In two unanimous decisions yesterday, the U.S. Supreme Court addressed the standards for granting and reviewing attorneys’ fees under 35.U.S.C. § 285 in Octane Fitness, LLC v. Icon Health & Fitness, Inc.1 and Highmark Inc. v. Allcare Health Management System, Inc.2 Overturning Brooks Furniture Manufacturing, Inc. v. Dutailier International, Inc.,3 the Supreme Court held that district courts can award attorneys’ fees in a case that simply “stands out from others” and that such decisions are entitled to deference on appeal.
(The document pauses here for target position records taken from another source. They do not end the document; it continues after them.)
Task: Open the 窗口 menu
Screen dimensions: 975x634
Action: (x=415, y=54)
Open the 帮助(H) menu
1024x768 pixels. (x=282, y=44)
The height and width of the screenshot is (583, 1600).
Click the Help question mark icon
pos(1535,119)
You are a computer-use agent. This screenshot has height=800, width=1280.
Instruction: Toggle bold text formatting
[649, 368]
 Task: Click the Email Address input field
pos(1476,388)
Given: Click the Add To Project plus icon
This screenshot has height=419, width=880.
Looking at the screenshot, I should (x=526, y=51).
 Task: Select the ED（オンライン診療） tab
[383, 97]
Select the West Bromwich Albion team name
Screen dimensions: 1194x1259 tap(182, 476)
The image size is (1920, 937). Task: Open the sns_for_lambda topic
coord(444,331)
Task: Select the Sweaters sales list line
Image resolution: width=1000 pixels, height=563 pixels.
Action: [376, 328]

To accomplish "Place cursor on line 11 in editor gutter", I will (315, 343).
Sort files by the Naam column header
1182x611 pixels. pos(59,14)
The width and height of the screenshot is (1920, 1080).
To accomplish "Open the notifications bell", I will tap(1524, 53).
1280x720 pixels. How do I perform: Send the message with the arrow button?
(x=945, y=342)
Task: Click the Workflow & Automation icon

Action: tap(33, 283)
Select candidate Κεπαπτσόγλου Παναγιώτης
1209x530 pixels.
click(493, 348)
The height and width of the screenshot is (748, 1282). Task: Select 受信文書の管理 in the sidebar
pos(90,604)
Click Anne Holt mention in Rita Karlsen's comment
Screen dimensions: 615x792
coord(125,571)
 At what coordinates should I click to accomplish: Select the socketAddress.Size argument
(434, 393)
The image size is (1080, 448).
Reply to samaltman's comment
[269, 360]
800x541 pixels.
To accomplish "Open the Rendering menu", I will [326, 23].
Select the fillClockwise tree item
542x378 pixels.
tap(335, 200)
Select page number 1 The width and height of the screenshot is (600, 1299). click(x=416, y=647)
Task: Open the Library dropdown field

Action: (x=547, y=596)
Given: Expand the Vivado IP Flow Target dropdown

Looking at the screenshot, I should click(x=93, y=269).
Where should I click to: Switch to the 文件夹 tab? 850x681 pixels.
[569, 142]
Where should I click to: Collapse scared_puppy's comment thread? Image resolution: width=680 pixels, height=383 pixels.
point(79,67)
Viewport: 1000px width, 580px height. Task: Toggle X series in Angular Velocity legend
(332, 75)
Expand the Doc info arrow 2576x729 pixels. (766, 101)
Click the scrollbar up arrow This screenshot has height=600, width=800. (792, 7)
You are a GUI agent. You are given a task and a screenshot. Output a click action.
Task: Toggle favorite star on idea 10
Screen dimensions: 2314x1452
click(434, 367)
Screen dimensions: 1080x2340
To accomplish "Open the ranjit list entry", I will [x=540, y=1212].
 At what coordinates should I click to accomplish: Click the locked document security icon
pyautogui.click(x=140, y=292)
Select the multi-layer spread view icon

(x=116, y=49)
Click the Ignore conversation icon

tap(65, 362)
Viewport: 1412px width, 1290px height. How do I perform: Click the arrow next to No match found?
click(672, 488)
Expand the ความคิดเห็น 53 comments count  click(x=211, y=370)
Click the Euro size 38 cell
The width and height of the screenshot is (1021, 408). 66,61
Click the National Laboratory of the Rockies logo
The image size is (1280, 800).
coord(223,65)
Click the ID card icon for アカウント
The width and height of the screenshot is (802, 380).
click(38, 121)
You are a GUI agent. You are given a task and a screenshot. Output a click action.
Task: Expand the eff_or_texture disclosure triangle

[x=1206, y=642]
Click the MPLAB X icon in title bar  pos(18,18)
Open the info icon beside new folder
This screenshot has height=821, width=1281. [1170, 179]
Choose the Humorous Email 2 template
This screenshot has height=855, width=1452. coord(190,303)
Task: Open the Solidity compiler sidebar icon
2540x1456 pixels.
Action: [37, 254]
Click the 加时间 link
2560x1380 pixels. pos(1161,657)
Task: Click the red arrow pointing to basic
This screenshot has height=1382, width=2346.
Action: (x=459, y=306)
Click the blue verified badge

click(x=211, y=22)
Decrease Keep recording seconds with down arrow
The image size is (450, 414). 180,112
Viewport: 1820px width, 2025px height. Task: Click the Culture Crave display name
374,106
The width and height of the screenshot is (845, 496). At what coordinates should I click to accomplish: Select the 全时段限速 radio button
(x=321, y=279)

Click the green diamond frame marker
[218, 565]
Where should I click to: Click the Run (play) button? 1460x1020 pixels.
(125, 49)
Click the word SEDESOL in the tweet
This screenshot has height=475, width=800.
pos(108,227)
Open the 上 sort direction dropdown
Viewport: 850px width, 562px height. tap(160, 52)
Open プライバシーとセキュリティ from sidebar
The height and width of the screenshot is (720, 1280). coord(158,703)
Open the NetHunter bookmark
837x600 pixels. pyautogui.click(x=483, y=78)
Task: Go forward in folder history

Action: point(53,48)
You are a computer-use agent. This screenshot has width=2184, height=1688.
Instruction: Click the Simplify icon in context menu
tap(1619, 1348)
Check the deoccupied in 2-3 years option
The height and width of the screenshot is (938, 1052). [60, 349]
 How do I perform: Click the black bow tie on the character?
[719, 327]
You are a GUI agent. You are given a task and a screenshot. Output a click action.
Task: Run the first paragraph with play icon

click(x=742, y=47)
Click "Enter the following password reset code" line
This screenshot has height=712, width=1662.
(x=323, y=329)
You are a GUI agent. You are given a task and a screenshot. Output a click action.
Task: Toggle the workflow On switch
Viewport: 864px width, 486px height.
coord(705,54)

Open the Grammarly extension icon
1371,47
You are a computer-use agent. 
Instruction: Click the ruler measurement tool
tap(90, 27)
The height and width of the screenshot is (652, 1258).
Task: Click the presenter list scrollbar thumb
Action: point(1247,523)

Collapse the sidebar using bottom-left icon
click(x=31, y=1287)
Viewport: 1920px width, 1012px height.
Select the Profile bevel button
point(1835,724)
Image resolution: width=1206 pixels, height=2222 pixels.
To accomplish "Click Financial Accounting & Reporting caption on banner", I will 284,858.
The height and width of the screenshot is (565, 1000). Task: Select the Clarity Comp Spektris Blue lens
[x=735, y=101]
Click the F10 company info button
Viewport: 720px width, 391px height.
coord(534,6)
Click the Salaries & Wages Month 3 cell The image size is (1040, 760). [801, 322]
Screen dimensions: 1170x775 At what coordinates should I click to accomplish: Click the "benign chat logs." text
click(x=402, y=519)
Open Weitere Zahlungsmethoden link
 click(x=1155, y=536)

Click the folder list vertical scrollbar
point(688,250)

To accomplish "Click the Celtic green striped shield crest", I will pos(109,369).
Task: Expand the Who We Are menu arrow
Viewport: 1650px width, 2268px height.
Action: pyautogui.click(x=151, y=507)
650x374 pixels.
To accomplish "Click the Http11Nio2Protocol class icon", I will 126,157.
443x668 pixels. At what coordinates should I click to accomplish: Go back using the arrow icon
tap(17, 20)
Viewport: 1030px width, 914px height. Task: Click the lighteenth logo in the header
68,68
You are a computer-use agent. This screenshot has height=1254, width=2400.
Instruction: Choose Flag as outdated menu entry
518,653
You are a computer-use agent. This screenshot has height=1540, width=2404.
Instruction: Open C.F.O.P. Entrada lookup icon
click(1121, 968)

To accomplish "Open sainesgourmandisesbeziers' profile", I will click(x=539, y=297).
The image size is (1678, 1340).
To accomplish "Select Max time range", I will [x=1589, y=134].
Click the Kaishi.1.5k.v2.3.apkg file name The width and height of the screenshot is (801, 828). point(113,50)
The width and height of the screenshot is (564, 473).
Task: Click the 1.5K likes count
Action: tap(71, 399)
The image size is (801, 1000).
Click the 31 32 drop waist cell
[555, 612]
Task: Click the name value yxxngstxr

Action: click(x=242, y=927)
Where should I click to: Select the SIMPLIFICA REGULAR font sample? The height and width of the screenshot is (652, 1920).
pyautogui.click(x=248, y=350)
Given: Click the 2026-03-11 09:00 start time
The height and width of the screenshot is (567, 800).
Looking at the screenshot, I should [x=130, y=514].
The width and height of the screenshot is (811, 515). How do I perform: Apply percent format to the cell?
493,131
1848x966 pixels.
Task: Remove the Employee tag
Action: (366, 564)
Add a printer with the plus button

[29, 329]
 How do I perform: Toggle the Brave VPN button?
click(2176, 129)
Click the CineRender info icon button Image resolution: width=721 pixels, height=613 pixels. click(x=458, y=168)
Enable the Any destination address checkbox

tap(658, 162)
In Octane Fitness, the Supreme Court held that the Federal Circuit’s framework set forth in Brooks Furniture was too rigid and demanding, such that it rendered 35.U.S.C. § 285 superfluous.4 Instead, the Supreme Court ruled that district courts are to determine whether cases are “exceptional” in a case-by-case exercise of their discretion, considering the totality of the circumstances.5 Citing copyright law, the Court enumerated a list of “nonexclusive” factors, including “frivolousness, motivation, objective unreasonableness (both in the factual and legal components of the case) and the need in particular circumstances to advance considerations of compensation and deterrence.”6 The Court also held that the clear and convincing evidence standard was not justified and that patent litigation has always been governed by a preponderance of the evidence standard.7
In Highmark, the Supreme Court further held that the de novo standard set forth in Brooks Furniture was too high, instead ruling that the appropriate standard of review was abuse of discretion.8
The Federal Circuit standard for attorneys’ fees under Brooks Furniture required that a case either: (1) involve litigation-related misconduct or (2) be both “objectively baseless” and “brought in subjective bad faith.”9 The Supreme Court found that the first category was overly rigid in using independently sanctionable conduct as a benchmark because it excludes the case in which “unreasonable conduct—while not necessarily independently sanctionable—is nonetheless so ‘exceptional’ as to justify an award of fees.”10 As to the second category, the Supreme Court found that either prong would be sufficient to make a case “exceptional.”11
The Supreme Court based its decision on the language of § 285 and determined that the only constraint imposed was that the award of attorneys’ fees be reserved for “exceptional” cases.12 In deciding the meaning of “exceptional,” the Supreme Court looked at the ordinary meaning, concluding that “exceptional” meant “uncommon,” “rare,” or “not ordinary.”13 Accordingly, an “exceptional” case “is simply one that stands out from others with respect to the substantive strength of a party’s litigating position (considering both the governing law and the facts of the case) or the unreasonable manner in which the case was litigated.”14 With respect to the evidentiary standard, the Supreme Court reasoned, “Section 285 demands a simple discretionary inquiry; it imposes no specific evidentiary burden, much less such a high one.”15
The Supreme Court’s decisions ostensibly lower the standard for district courts to award attorneys’ fees in patent cases. As a result, at least in the near term, the decisions will likely increase the willingness of patent defendants to seek an award of attorneys’ fees in cases where a plaintiff has asserted a weak patent. It could be several years before we know whether district courts will grant such fee awards more frequently using the new Supreme Court “exceptional” case standard than they did using the old Federal Circuit standard.